Short task 1 - Reproduce the Avenues school passage from "Though the bespectacled, 70-year-old" up to and including "in nursery school.", substituting "necktie" for "bow tie".
Short task 2 -
Using the Avenues school passage, answer these:
(a) How old is Schmidt?
(b) What is the cost of the Manhattan flagship location?
(c) Which language will be the main one on all campuses?
Short task 3 - Carry on writing the Avenues school passage, picking up right after its final sentence.

Though the bespectacled, 70-year-old Schmidt represents its credentialed weight, Avenues is the brainchild of CEO Chris Whittle, a pied piper in education entrepreneurship with a controversial track record for more than two decades. He’s been called “a visionary marketing genius” and “William Randolph Hearst Lite” — in the same magazine profile. It’s almost impossible not to make fun of his signature bow tie, but his country-boy charm has been winning followers since the 1980s. And it is on Whittle’s skills — as genuine evangelist, nonpareil recruiter, and Tennessee-twanged pitchman — that his latest venture will rise or fall. If he says “school for the 21st century” one more time, I’ll be the one enrolling in nursery school.

First New York, then the world

Whittle, 63, has already attracted a formidable roster of leaders in the education industry — from such New England boarding schools as Exeter and Hotchkiss, and preeminent nursery schools like the 92nd Street Y on the Upper East Side of Manhattan — to work for him. Avenues’ four divisions — nursery and kindergarten, lower, middle, and upper — will be housed in a large, 10-story building in Manhattan’s Chelsea neighborhood. Bold is an understatement: That $60 million flagship location will be the first of at least 20 such campuses to be built over the next decade in major cities including London, Paris, Beijing, Moscow, Tokyo, Mumbai, São Paulo, Abu Dhabi, Sydney, and Johannesburg, as well as Washington and San Francisco. The Avenues conceit is that all 20 sites — connected by technology and ethos — will be part of a single school with one student body and one faculty. English will be the main language on all campuses, and the curriculum will be the same worldwide. Whittle says he’s scouting real estate in other cities but plans on no debt and only one further infusion of capital; he hopes to fund campus growth through cash flow from the Manhattan site.

Dataset content -
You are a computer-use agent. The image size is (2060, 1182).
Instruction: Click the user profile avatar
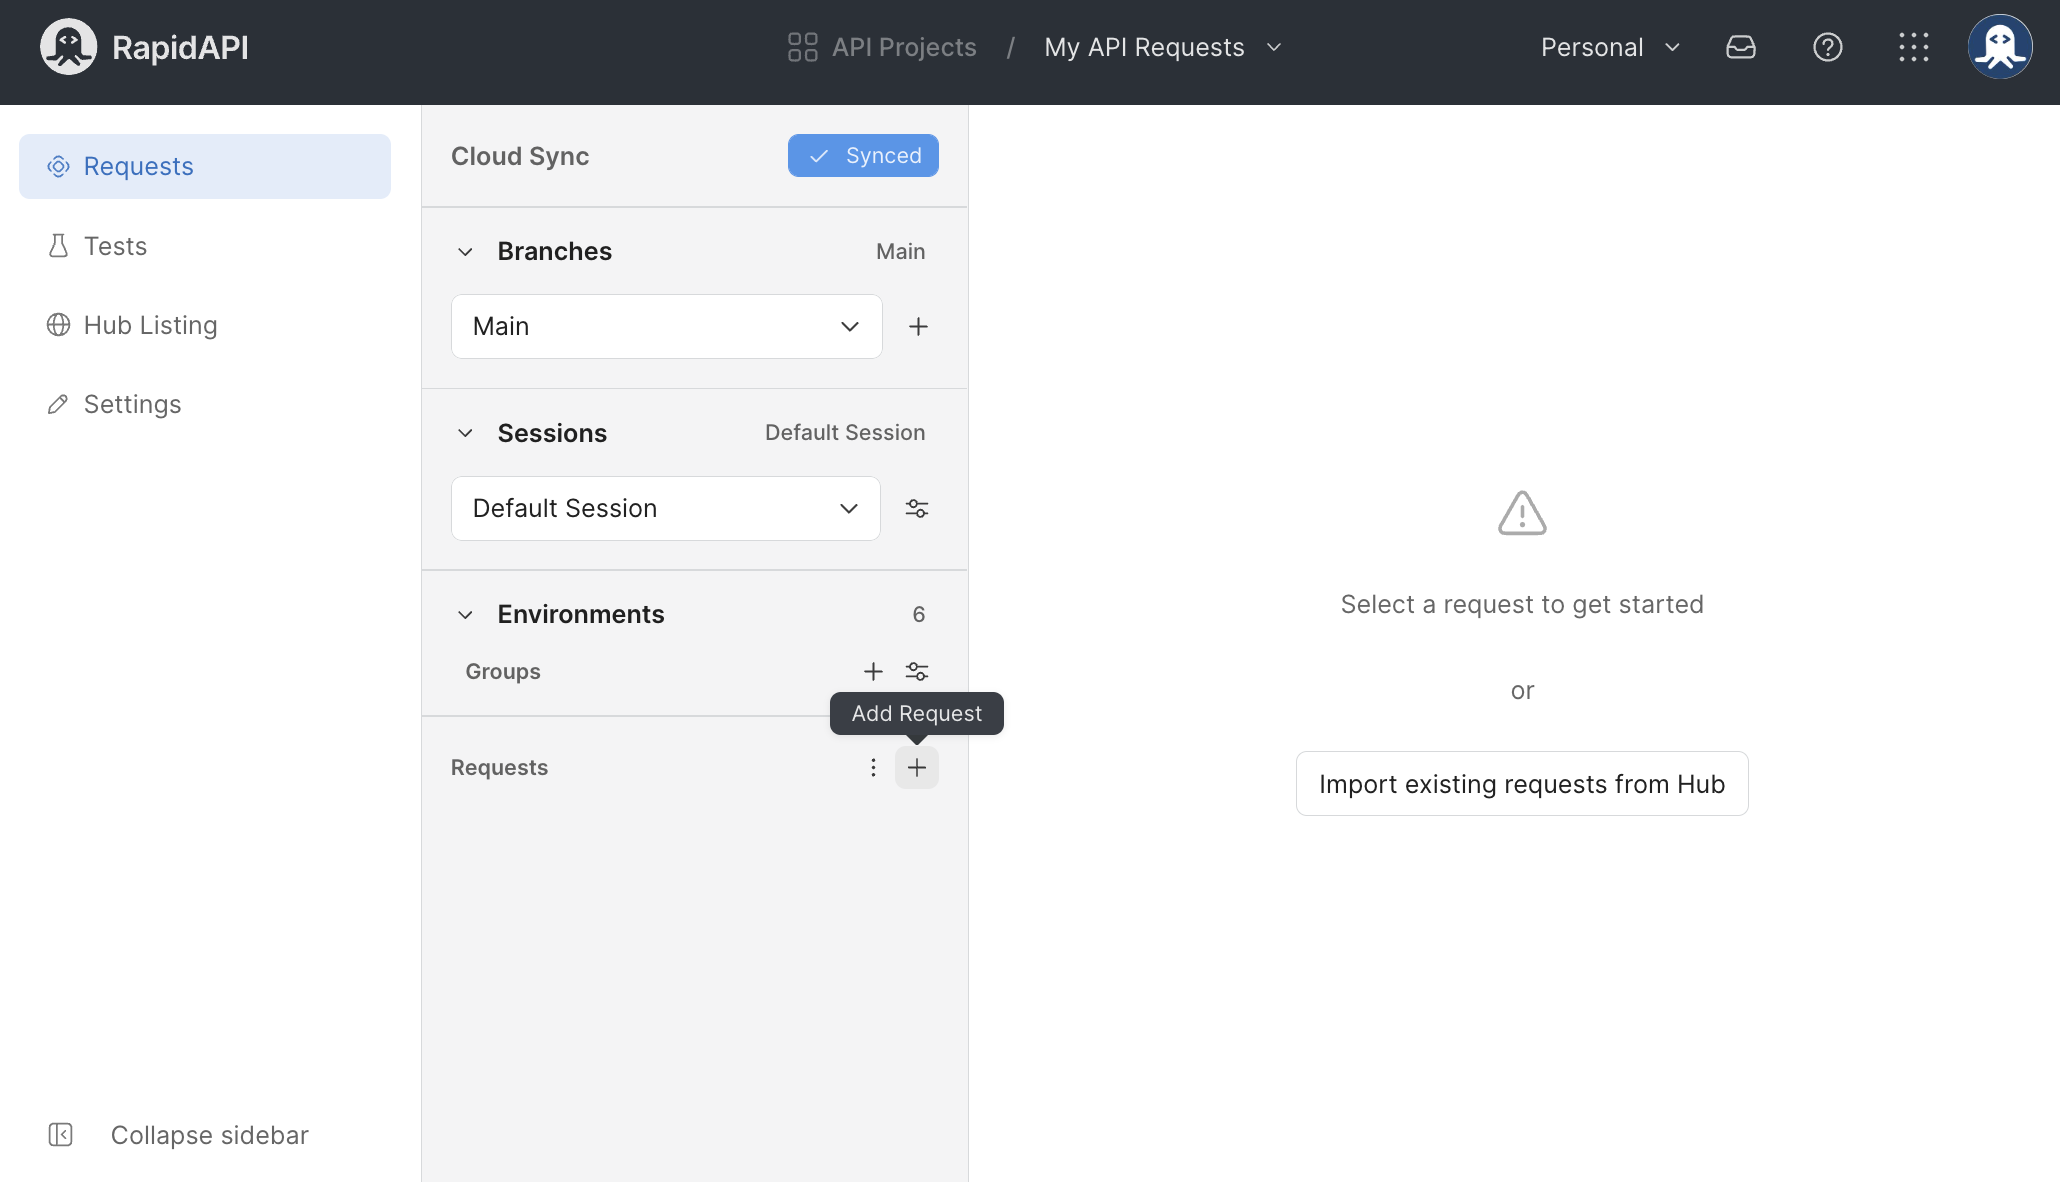point(1999,47)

Final answer 1 -
Though the bespectacled, 70-year-old Schmidt represents its credentialed weight, Avenues is the brainchild of CEO Chris Whittle, a pied piper in education entrepreneurship with a controversial track record for more than two decades. He’s been called “a visionary marketing genius” and “William Randolph Hearst Lite” — in the same magazine profile. It’s almost impossible not to make fun of his signature necktie, but his country-boy charm has been winning followers since the 1980s. And it is on Whittle’s skills — as genuine evangelist, nonpareil recruiter, and Tennessee-twanged pitchman — that his latest venture will rise or fall. If he says “school for the 21st century” one more time, I’ll be the one enrolling in nursery school.

Final answer 2 -
(a) 70
(b) $60 million
(c) English

Final answer 3 -
The whole thing has been brilliantly rolled out so far, with a spectacular luncheon attended by a who’s who of New York educators, and ongoing full-page, highly stylized ads in publications like the New York Times and Wall Street Journal. The standing-room-only parent gathering in SoHo was among a dozen around New York City at such locations as the Harvard Club and Deutsche Bank. Whittle says there’s a supply-and-demand imbalance for elite private schools elsewhere, and that Avenues will be able to exploit that well beyond the rarefied confines of Manhattan. While foreign campuses will take students of American expats — regardless of whether those students attended Avenues in the U.S. — foreign campuses will be populated primarily by the locals.

Avenues’ for-profit-ness is not something its founders love discussing, the better to focus on the imperative of education reform. But they acknowledge that with tuition likely to be near $40,000 annually, and with nonprofit schools hardly being exemplars of economic efficiency, there’s money to be made — perhaps up to 30% before taxes and interest, according to some analysts. (“Overly generous!” says Whittle.) The for-profit college sector, by way of comparison, was a land-office operation until recent scandals and the specter of regulation cooled business.

At Avenues the average class size of 18 will be what Whittle says is slightly higher than at comparable private schools — though class size for some instruction, like reading, may be as low as eight. While senior administrators may be getting equity in their deals and some teachers may earn top dollar — as much as 20% higher than the average — increasing class size can be a way to reduce labor costs. Whittle, Schmidt, and president Alan Greenberg (a former Esquire magazine publisher and media executive) were sufficiently confident of their business plan that together they personally guaranteed the first $7.5 million of the private equity investment.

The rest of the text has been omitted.